As you traverse levels you collect gems, which are essentially the in-game currency. These can be used to buy stat boosts and more annoyingly purchase your own checkpoints. These bought checkpoints increase in price as you progressively die. This feels like a cheap attempt at a risk and reward style when the game at times is already difficult.
On that note, in saying the game is difficult this could be more so because the controls at time seem like a constant struggle. Platformers need tight controls since it requires so much precision, however in Furwind, attack hit points felt off on the Nintendo Switch, leading to many unnecessary deaths, and rage quits. Jumping to at times seemed awkward, especially in levels where timing needs to be on your side.

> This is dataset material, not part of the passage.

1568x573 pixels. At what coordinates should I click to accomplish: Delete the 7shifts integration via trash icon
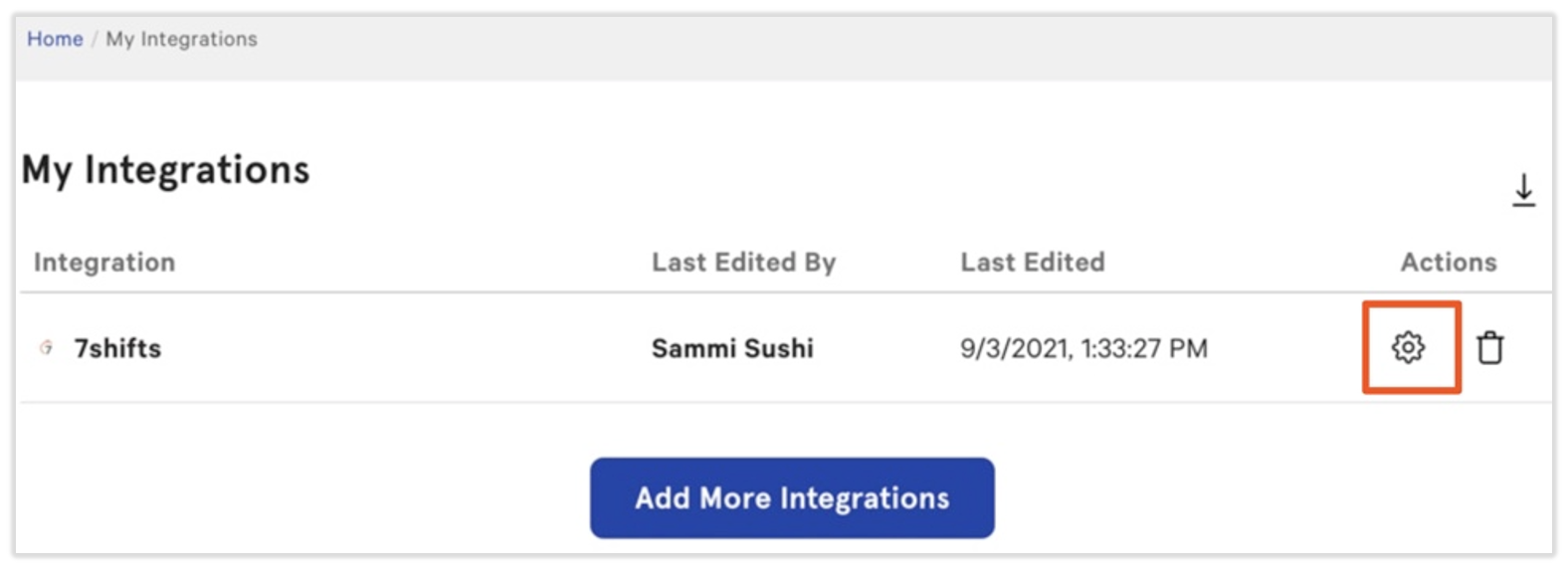pyautogui.click(x=1489, y=347)
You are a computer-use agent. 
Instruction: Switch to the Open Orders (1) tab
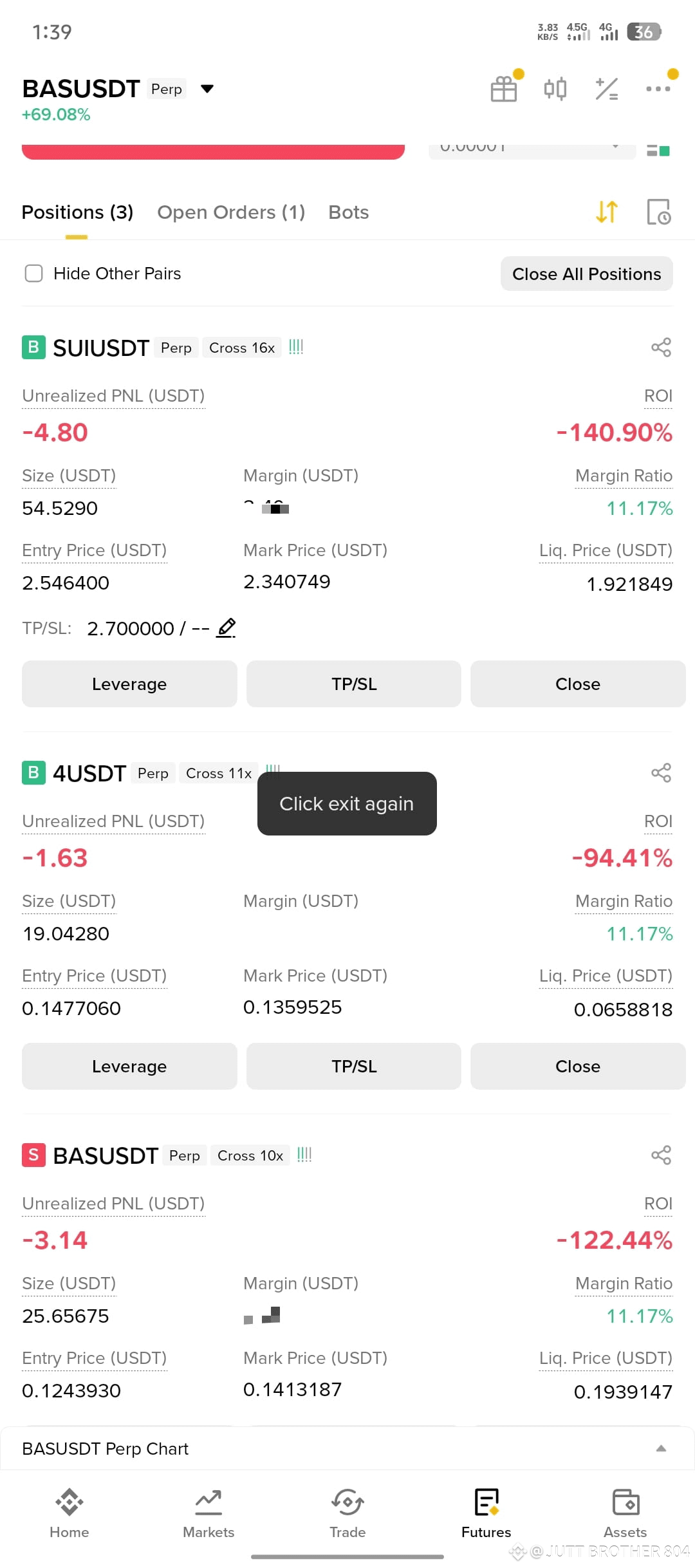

The levels are beautifully designed, each unique and taking multiple paths for exploration. While most levels are the typical trawl back and forth blindly through style, a few cool side scroller ones do appear (most memorably the nightmarish sequence with the shadowy, armed mist) and challenges such as releasing prisoners do spice up the experience. The 16- bit pixelated art style also added so much charisma to the game, that I couldn’t wait to see each level’s environment and the amount of detail added to it to make it come alive.
Overall, Furwind is a decent platformer that is beautiful to look at and fun to play despite the at times clumsy controls. While the story is generic, it is challenging enough to keep you entertained through its effective use of level variation. While it probably wont be a classic, this is one solid platformer to add to the collection.
- Fun boss fights
- Simple controls
- Beautiful pixelated artstyle
- Cool and non-linear level design
- Challenges and prisoner levels keep it fresh
- Generic storyline, lacking character development
- Uninteresting general enemies
- Cheap game mechanics to add risk and reward
- Having to buy checkpoints to make the game ‘challenging’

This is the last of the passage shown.